### What needs to be done
When you reach the line that contains "This screenshot has height=780, width=1024.", set down that line and every one after it through the end of the records, exactly as written and with no pictures.
=== Section Start ===
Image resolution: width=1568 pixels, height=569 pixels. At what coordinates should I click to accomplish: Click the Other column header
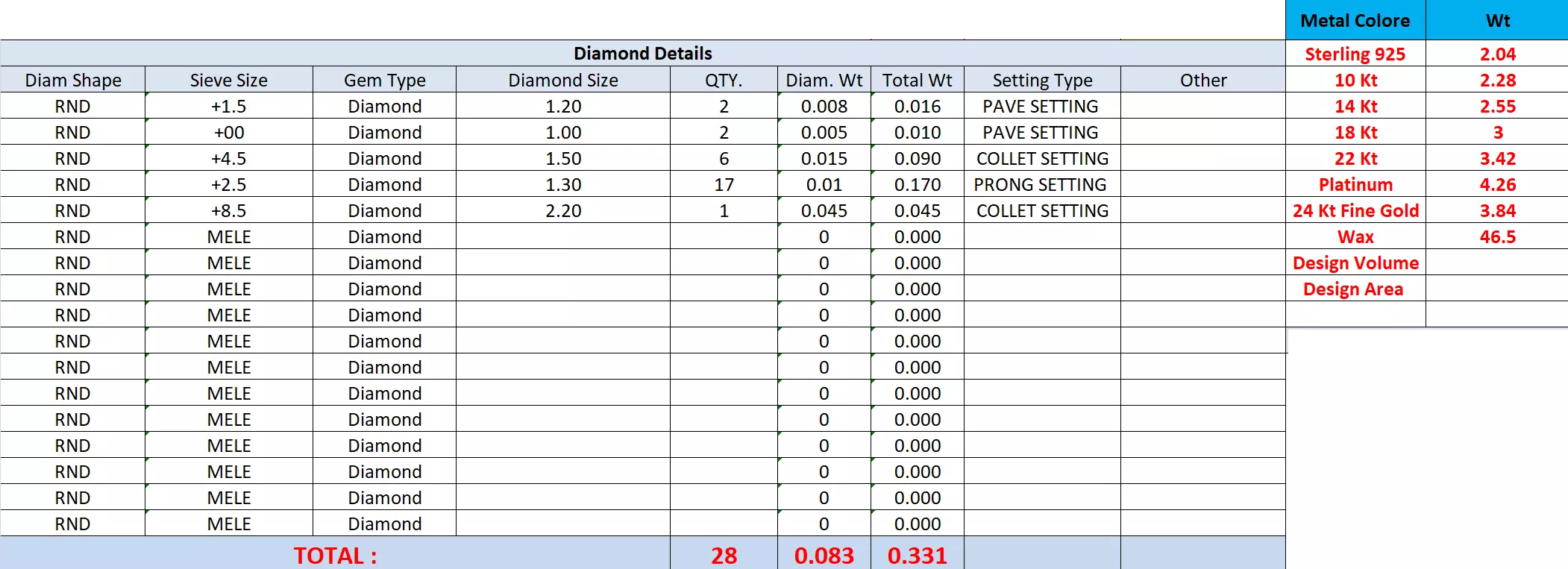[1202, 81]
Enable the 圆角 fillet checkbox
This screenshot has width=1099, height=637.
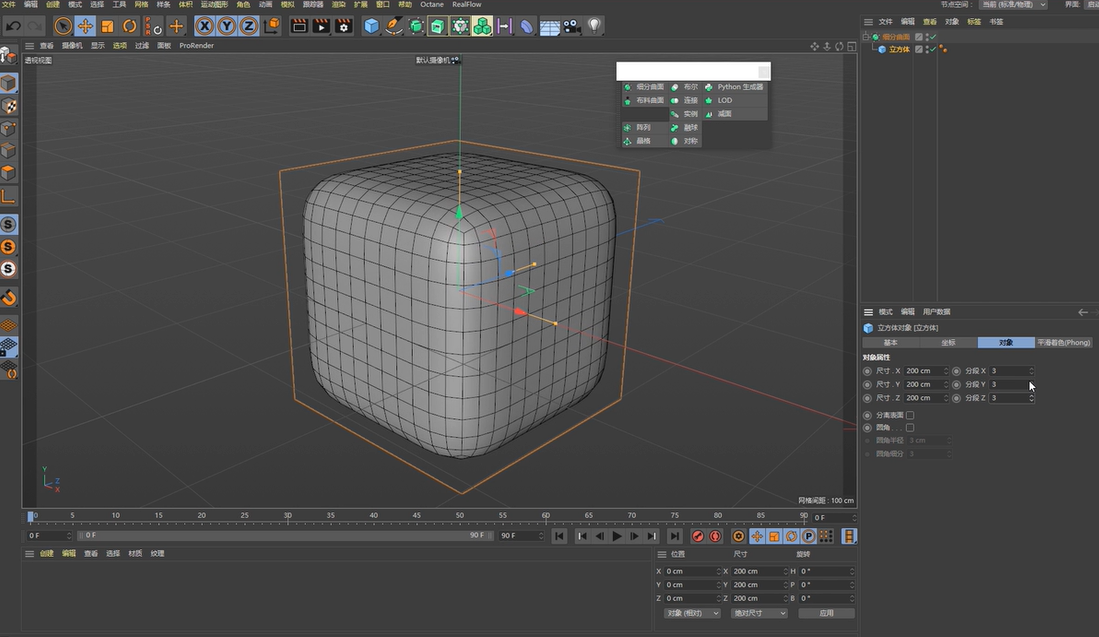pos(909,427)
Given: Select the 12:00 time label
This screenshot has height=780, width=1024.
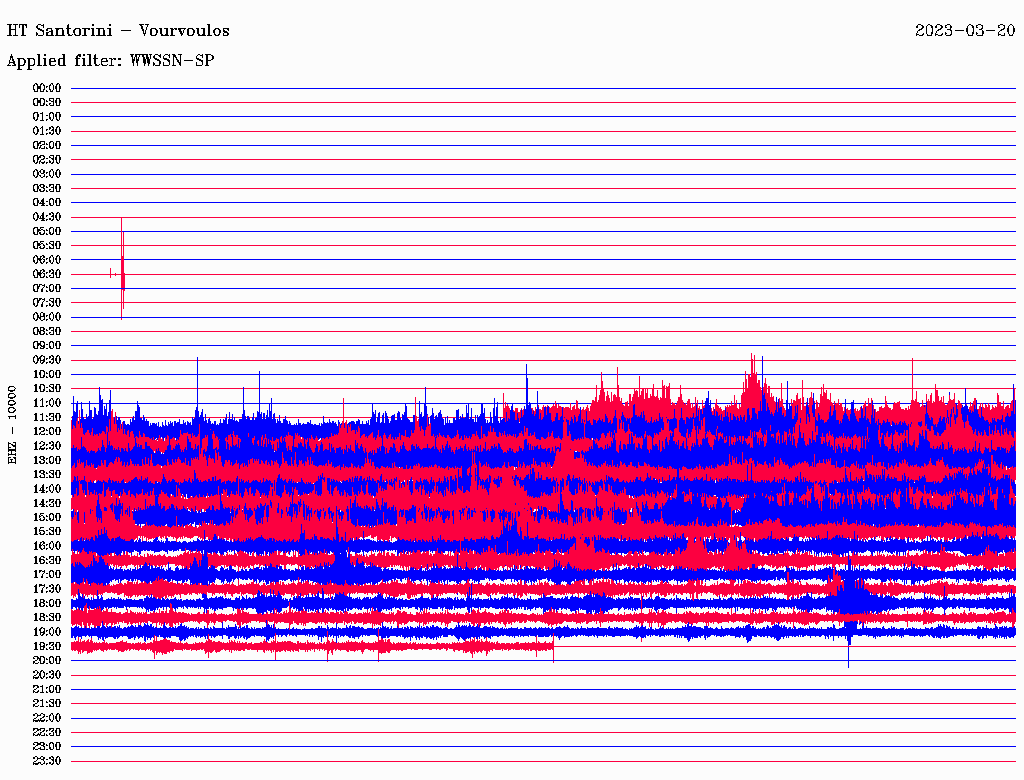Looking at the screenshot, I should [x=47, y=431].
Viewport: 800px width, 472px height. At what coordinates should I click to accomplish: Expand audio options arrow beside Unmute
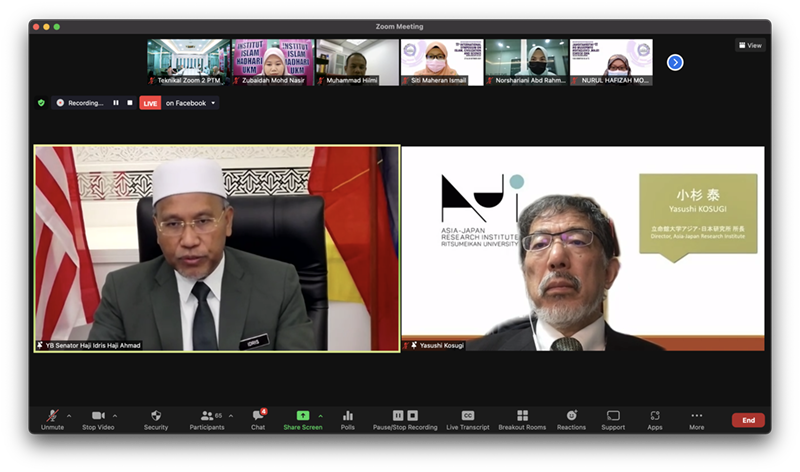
=== Section End ===
### Answer space
This screenshot has height=780, width=1024.
Looking at the screenshot, I should [x=47, y=431].
Viewport: 800px width, 472px height. At what coordinates should I click to accomplish: Expand audio options arrow beside Unmute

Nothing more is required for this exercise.